Certaines défaites sont plus douloureuses que d'autres. Celle face aux Whitecaps de Vancouver, mercredi, a de nouveau freiné l'élan de l'Impact tout en mettant en relief certaines de ses carences.

Pascal Milano LA PRESSE

En plus de rester muette en attaque, la formation montréalaise a de nouveau flanché dans les cinq dernières minutes du match. Depuis le début de la saison, c'est la cinquième fois qu'un tel cas se produit. Il s'agit d'une troisième fois depuis le 30 juin.

Le manque de concentration est de nouveau invoqué par les joueurs pour expliquer ces effondrements de dernière minute.

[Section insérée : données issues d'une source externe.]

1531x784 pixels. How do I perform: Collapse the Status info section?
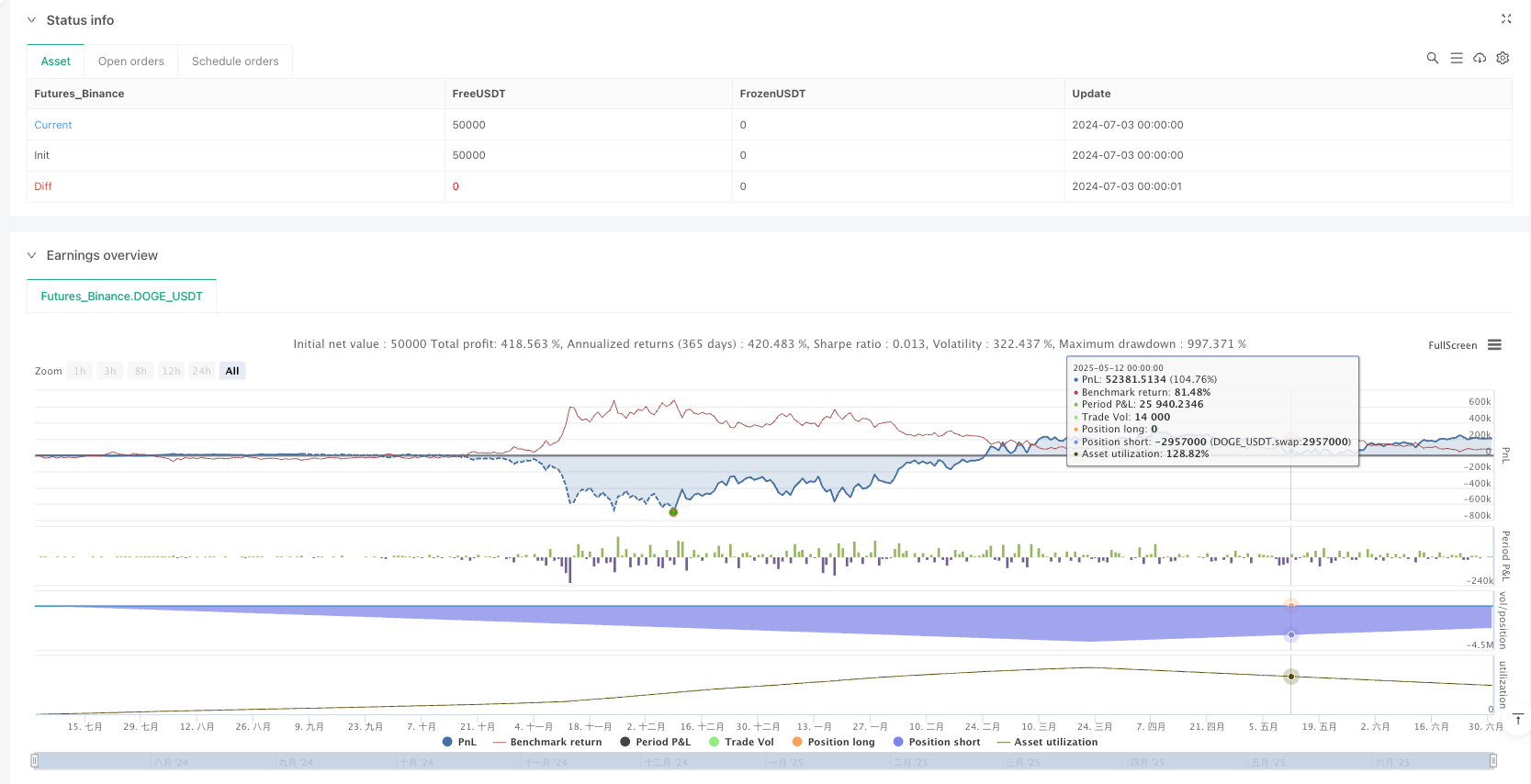32,20
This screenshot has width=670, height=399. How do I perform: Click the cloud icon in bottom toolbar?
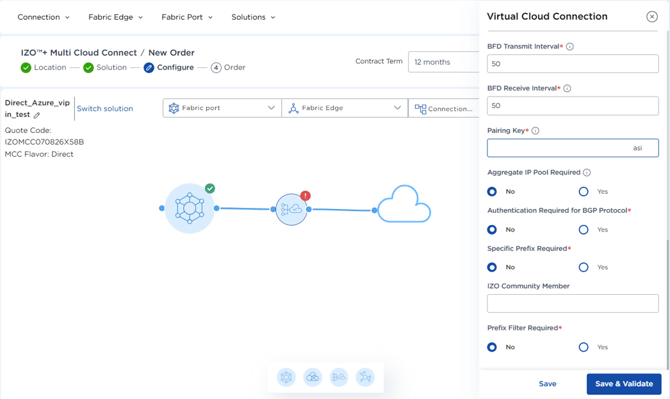pyautogui.click(x=313, y=377)
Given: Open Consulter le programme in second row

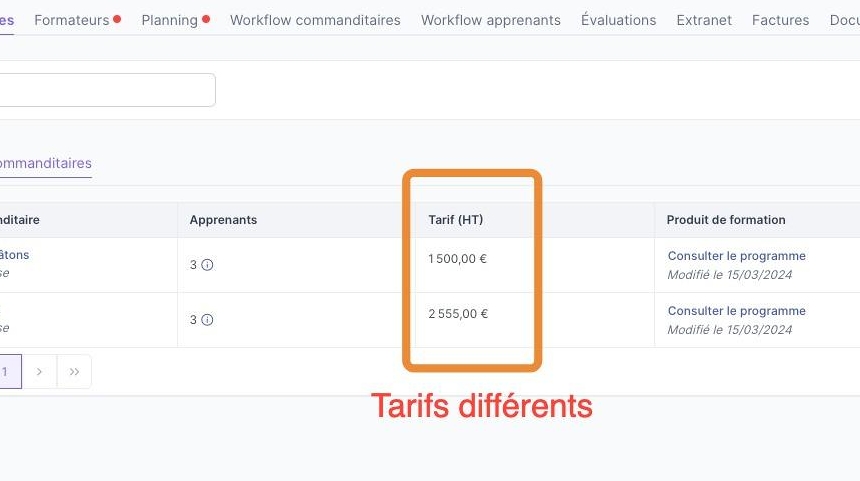Looking at the screenshot, I should point(736,311).
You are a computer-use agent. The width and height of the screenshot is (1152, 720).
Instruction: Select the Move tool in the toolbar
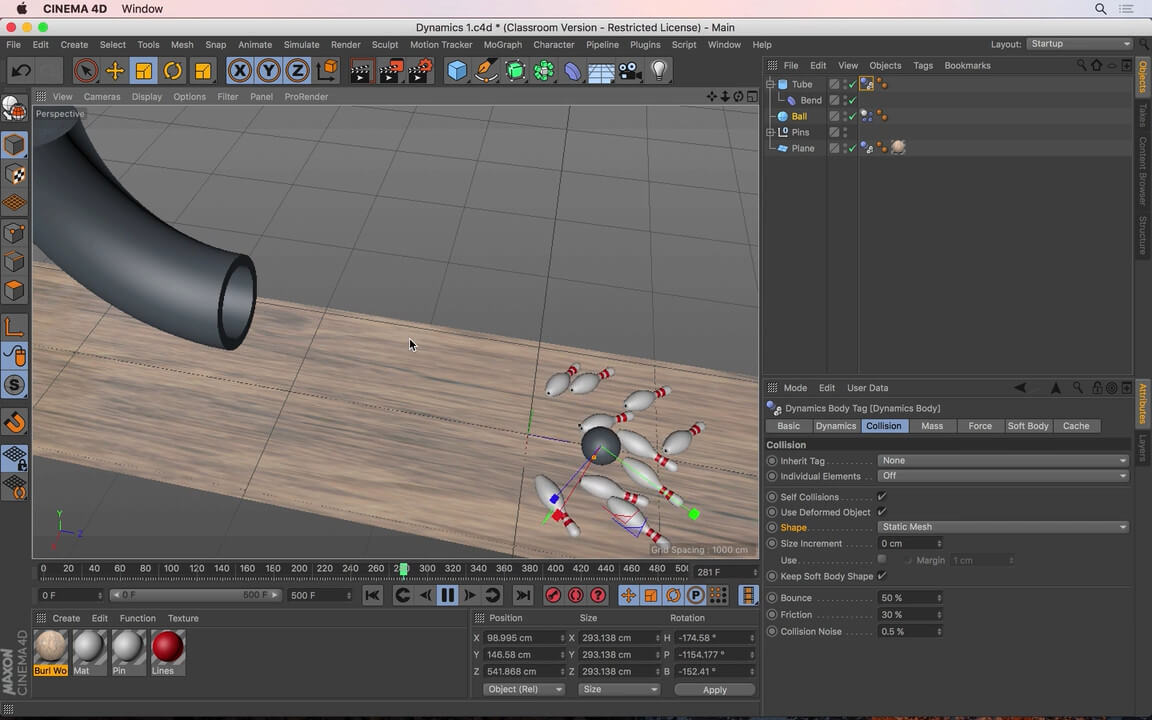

«C'est vrai qu'on constate qu'à la fin des matchs et sur les coups de pied arrêtés, il y a parfois un manque de concentration qui nous coûte cher, a expliqué le milieu de terrain Patrick Leduc. C'est dur à expliquer. Par exemple, mercredi, on était dans le match, mais il y a peut-être une fatigue qui s'est installée. Il y a aussi un peu de malchance là-dedans.»

L'irrégularité montréalaise a évidemment des conséquences au classement. Avant son match à Baltimore ce soir à 19h, l'Impact partage le septième rang de la Ligue avec les Rowdies de Tampa Bay et les Islanders de Porto Rico. Une position inattendue qui force maintenant le club à regarder derrière lui en vue des séries.

Malgré cette situation délicate, l'entraîneur-chef Marc Dos Santos garde une entière confiance en ses joueurs.

«Dans l'histoire, il y a des années qui sont difficiles pour tous les clubs. Que ce soit l'AC Milan, la Juventus ou le Real Madrid. Et en ce moment, c'est une année difficile pour nous.

«Mais j'ai un très bon groupe qui est encore capable de devenir champion. Il suffit de prendre part aux séries et, après, on peut aller jusqu'au bout. C'est la réalité du soccer nord-américain.»

Plutôt que de s'enfoncer dans les doutes, Leduc jure que la dernière défaite - et la situation actuelle - est de nature à sonner la révolte dans le camp montréalais. Comme la saison dernière.

«À chaque fois, on réagit. C'est une épreuve qui est similaire à celle de l'an dernier. On se sait capables de revenir et de participer aux séries. Ce qui est un peu fâcheux, c'est qu'après une victoire, on n'est pas capables d'enchaîner avec un autre succès.»

La solidarité

Pour Dos Santos, cette réaction n'est possible que si le groupe reste solidaire dans le vestiaire. Il n'hésite pas à prendre une grande part de responsabilités dans les résultats décevants de l'équipe.

«L'important, c'est que les joueurs restent ensemble et soient responsables. Ils sont conscients de leur position. Ils veulent gagner, ils veulent bien faire et remporter des points. Mais il faut arrêter de blâmer ceux qui ne produisent pas comme on l'espérait. La personne à blâmer, c'est moi et l'équipe technique.»

Pour ce déplacement au Maryland, l'Impact est toujours privé de plusieurs joueurs-clés. En plus du défenseur Stephen deRoux, les milieux de terrain David Testo, Leonardo Di Lorenzo et Rocco Placentino n'ont pas accompagné l'équipe. Filipe Pastel est par contre de retour après avoir purgé un match de suspension contre les Whitecaps.